Being jolted by a crisis I could never imagine or plan for allowed me to access the necessary strength and trust to deal with it. I did it once, then again. This is where faith comes in—spiritual and otherwise.

My friend Joan always said, “You’ll know what to do when the time comes.” (If you don’t know, then the time hasn’t come yet.) We plan for what we can, but much of what lies ahead is unknowable. But I’ve dealt with the unknowable before, and so have you. I mostly don’t feel brave and prepared, but maybe that's what courage is.

7. The Improbable Good.

I thought I knew about God. I was raised in a religion that taught me If I was a good girl, good things would happen. So what does it mean when something really bad won’t stop? I couldn’t fix my son, no one could.

“Look for the helpers,” Mr. Rogers advised in times of trouble. So while circumstances didn’t change, I did. I began to notice the improbable good, even on the worst days. The nurse’s aide coaxing a laugh from mostly silent Mason; sun through the window; therapy dogs. I call this source of love and strength "God," though I'm not sure the name matters so much as the free flow of kindness. Some days we're the helper, and others we surrender to our limitations and receive.
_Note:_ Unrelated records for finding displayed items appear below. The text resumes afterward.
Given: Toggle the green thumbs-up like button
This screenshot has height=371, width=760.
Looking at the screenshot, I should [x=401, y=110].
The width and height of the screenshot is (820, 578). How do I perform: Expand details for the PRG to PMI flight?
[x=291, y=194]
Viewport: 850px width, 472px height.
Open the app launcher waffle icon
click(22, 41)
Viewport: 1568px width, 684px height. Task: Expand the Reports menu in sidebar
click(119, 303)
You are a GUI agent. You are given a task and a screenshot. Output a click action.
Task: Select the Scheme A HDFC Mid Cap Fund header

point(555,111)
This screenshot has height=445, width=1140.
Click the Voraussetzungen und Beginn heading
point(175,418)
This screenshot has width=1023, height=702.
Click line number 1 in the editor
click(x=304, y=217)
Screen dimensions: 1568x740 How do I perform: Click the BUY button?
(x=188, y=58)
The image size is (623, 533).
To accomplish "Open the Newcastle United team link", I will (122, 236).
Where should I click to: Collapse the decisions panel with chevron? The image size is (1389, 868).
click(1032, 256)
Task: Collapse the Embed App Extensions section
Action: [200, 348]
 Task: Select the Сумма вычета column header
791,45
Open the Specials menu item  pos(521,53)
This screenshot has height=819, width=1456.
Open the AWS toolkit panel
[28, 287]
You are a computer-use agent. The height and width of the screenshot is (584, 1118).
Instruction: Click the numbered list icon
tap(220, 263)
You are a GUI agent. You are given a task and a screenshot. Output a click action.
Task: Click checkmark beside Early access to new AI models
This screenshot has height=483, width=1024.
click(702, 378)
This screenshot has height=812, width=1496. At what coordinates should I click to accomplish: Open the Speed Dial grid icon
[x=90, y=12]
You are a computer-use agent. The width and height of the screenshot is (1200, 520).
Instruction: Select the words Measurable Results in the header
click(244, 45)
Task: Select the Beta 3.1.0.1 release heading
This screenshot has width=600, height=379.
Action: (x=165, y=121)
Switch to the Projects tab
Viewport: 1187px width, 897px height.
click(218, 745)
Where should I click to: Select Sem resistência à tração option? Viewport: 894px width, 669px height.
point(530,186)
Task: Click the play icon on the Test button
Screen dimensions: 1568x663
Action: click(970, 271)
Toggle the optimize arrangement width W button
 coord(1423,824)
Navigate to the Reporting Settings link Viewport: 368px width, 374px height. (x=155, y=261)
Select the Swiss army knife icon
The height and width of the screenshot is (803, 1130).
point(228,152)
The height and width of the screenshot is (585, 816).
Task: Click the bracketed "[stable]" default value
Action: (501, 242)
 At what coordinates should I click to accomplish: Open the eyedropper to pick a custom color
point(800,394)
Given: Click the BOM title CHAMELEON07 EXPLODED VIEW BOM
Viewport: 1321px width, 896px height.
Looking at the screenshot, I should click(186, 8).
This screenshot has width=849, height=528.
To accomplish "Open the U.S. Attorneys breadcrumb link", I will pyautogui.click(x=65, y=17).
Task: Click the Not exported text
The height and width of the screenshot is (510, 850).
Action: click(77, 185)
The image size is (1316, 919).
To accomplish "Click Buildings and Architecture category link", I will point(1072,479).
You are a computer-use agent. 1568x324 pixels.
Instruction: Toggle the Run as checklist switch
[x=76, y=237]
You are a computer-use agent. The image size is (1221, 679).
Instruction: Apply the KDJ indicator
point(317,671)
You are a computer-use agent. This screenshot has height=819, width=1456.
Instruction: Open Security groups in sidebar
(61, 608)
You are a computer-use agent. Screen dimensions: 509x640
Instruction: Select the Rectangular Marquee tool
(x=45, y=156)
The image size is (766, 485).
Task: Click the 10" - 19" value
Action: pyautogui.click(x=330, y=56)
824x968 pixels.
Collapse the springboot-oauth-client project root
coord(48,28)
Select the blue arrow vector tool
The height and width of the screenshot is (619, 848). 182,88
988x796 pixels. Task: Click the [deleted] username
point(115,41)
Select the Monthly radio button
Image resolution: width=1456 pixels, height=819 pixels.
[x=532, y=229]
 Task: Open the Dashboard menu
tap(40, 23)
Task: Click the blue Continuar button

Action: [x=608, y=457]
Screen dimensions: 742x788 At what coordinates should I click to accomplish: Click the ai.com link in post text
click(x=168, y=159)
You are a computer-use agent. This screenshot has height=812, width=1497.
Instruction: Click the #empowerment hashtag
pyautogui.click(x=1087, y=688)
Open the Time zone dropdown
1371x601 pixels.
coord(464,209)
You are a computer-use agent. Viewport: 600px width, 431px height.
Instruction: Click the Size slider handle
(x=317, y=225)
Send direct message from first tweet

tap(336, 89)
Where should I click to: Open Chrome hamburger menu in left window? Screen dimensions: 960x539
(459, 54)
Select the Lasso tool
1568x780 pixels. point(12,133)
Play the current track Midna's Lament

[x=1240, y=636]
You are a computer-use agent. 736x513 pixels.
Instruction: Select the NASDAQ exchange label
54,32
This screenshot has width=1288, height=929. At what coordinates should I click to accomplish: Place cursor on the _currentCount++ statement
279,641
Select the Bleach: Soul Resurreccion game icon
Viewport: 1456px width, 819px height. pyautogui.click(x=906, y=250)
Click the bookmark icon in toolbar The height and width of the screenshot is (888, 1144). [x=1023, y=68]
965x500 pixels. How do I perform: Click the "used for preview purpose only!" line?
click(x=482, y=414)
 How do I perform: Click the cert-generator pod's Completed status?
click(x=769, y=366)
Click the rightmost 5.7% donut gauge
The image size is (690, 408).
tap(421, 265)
Grace shows up for us, through us—and sometimes despite us. 

If I were given the chance to speak to the younger me, on the afternoon of Mason’s diagnosis, I’d tell her, “You’ll be okay. It’s just that your definition of okay might need to change.” So, just for today, don’t spend hours reading about the worst things that might happen. Know that safety and security can't necessarily be stockpiled, but rather can be found deep inside. Be patient with yourself, lean on each other, and trust in better days to come.